GNPS2 Workflow Development

Overview of GNPS2 Workflow Development

Here is the template for GNPS2 Workflows, it provides boiler plate for NextFlow and the accompanying yaml files for input and display. There are several distinct steps that we would recommend:

  1. Make a new repository for the GNPS2 workflow that uses this template
  2. Make sure you can run the template by having conda and nextflow installed
  3. Run the test with make run
  4. Once your workflow is how you like it in nextflow, you can hook everything up with the workflowinput.yaml file to define the input form.

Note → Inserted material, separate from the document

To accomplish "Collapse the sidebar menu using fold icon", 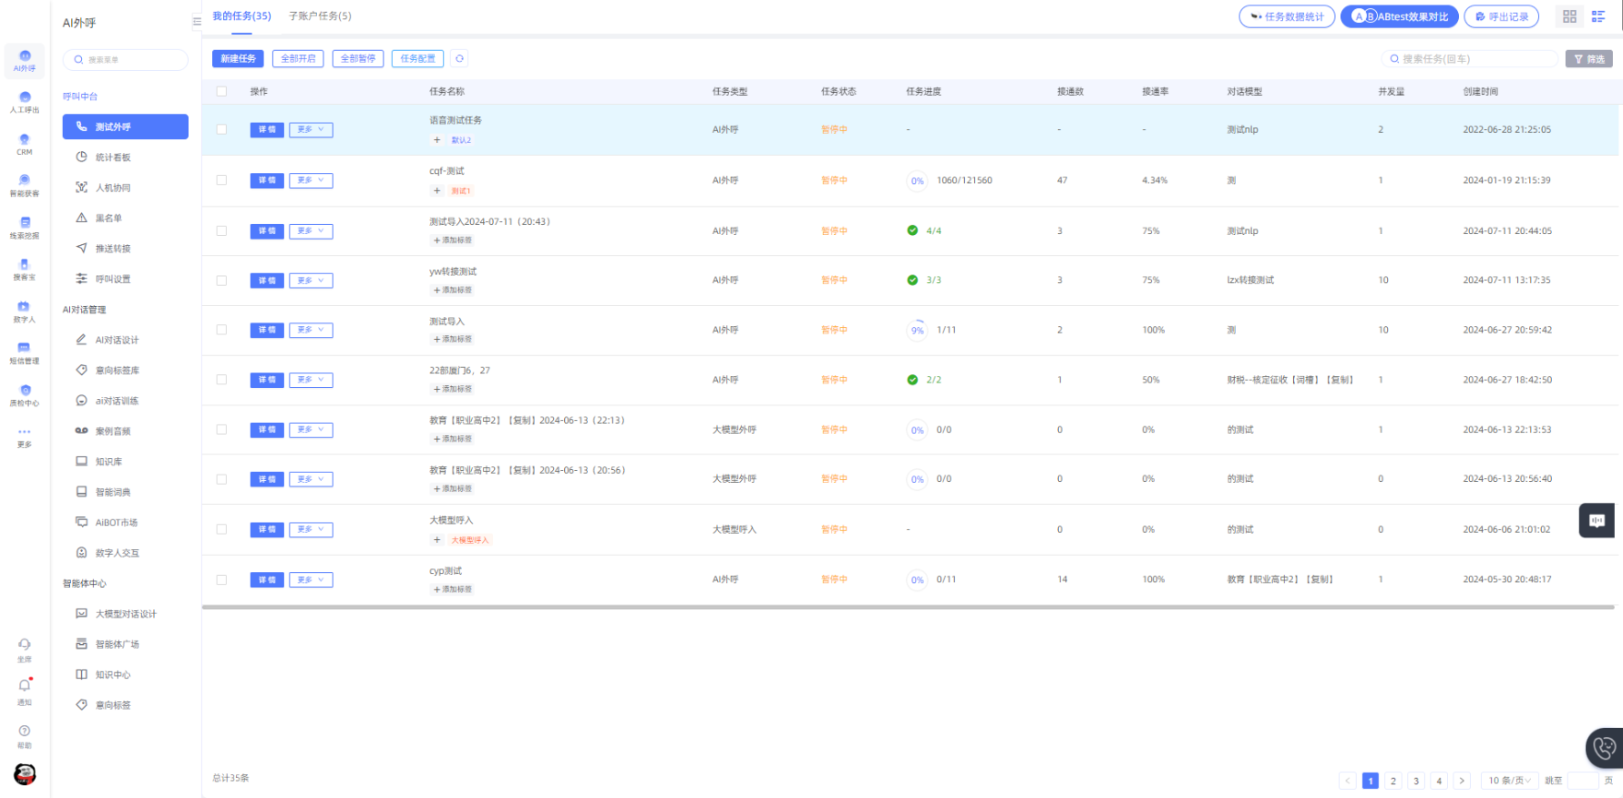I will pyautogui.click(x=196, y=21).
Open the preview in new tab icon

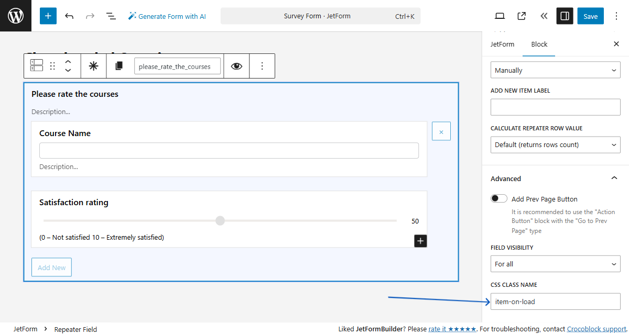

The specifics on each thing are below
  5. Update the workflow name so it is unique to your workflow in workflowinput.yaml
  6. Update the workflow name for results in workflowresults.yaml
  7. To deploy to Dev GNPS2 instance, send Ming your preferred username and public ssh key
  8. Prep deployment environment
  9. Deploy to GNPS2 Dev instance, see below on how to do that

Defining GNPS2 Workflow Input YAML

For each workflow, there is a yml file called: workflowinput.yaml. It requires the following items:

workflowname: classic_networking
workflowdescription: LC - Classical Molecular Networking
workflowlongdescription: Molecular networks ...
workflowversion: "0.1"
workflowfile: workflows.nf
workflowautohide: false
adminonly: true
parameterlist:

Workflow Input Parameters

Text Entry

    - displayname: Precursor Ion Tolerance
      paramtype: text
      nf_paramname: precursor_mass_tolerance
      formplaceholder: Enter the Precursor Ion Tolerance
      formvalue: "2.0"
      tooltip: "Lorem Ipsum"

Text Area

    - displayname: USI Entry
      paramtype: textarea
      nf_paramname: usi_field
      formplaceholder: Enter USIs
      formvalue: ""
      rows: 4
      cols: 50
    - displayname: Network Generation Mode
      paramtype: select
      nf_paramname: cosinemode
      formvalue: fast
      options:
        - value: python
          display: python
        - value: fast
          display: fast
      options-from-file: options.csv
      options-from-url:
        url: https://gnps-external.ucsd.edu/gnpslibrary
        value-key: "name"
        display-key: "name"

NOTE: for a multi-select dropdown list, you can use selecttype: multi

NOTE 2: for a multi-select dropdown with default values, use ';' seprated values for the form value. Example:

    - displayname: Multi Select
      paramtype: select 
      selecttype: multi
      nf_paramname: multi_select
      formvalue: 'a;c'
      options:
        - value: 'a'
          display: 'Show Text 1'
        - value: 'b'
          display: 'Show Text 2'
        - value: 'c'
          display: 'Show Text 3'

Multiple Selection Checkboxes

    - displayname: Test Checkbox Selection
      paramtype: select_checkbox
      nf_paramname: test_checkbox
      formvalue: optiona
      options:
        - value: optiona
          display: optiona
        - value: optionb
          display: optionb

NOTE: For options-from-url, the API expects to return in json format, a list of dictionaries. Each dictionary will have the same keys, and the users can specify the value and display for the keys in the dropdown.

Section Header

    - displayname: Advanced Network Options
      paramtype: section

File Selector

    - displayname: Metadata Path
      paramtype: fileselector
      nf_paramname: metadata_filename
      formplaceholder: Enter the path to metadata
      formvalue: ""
      targettaskfolder: metadata_folder
      optional: true
      selectsinglefile: false
      folderunroll: true
      linkdata: true
  1. optional means that if nothing is selected, it will default the nextflow argument to NO_FILE
  2. selectsinglefile means that it will take the first selected file as the nextflow argument rather than the whole folder
  3. folderunroll means that we will file all the leaf files and symlink them into the target folder, false means we will simply link the select file or folder as is
  4. linkdata means that any linking will happen, by default on, but can turn off in cases where we simply want to specify files and not actually do anything with it beyond the name.
  5. targettaskfolder is the folder where you put the data on the server

Conditional Inputs

Using the showif key, you can conditionally display fields based on the values of other inputs. This key allows you to define one or more conditions, and the field will be shown if any of those conditions are met (i.e., an OR logic between conditions).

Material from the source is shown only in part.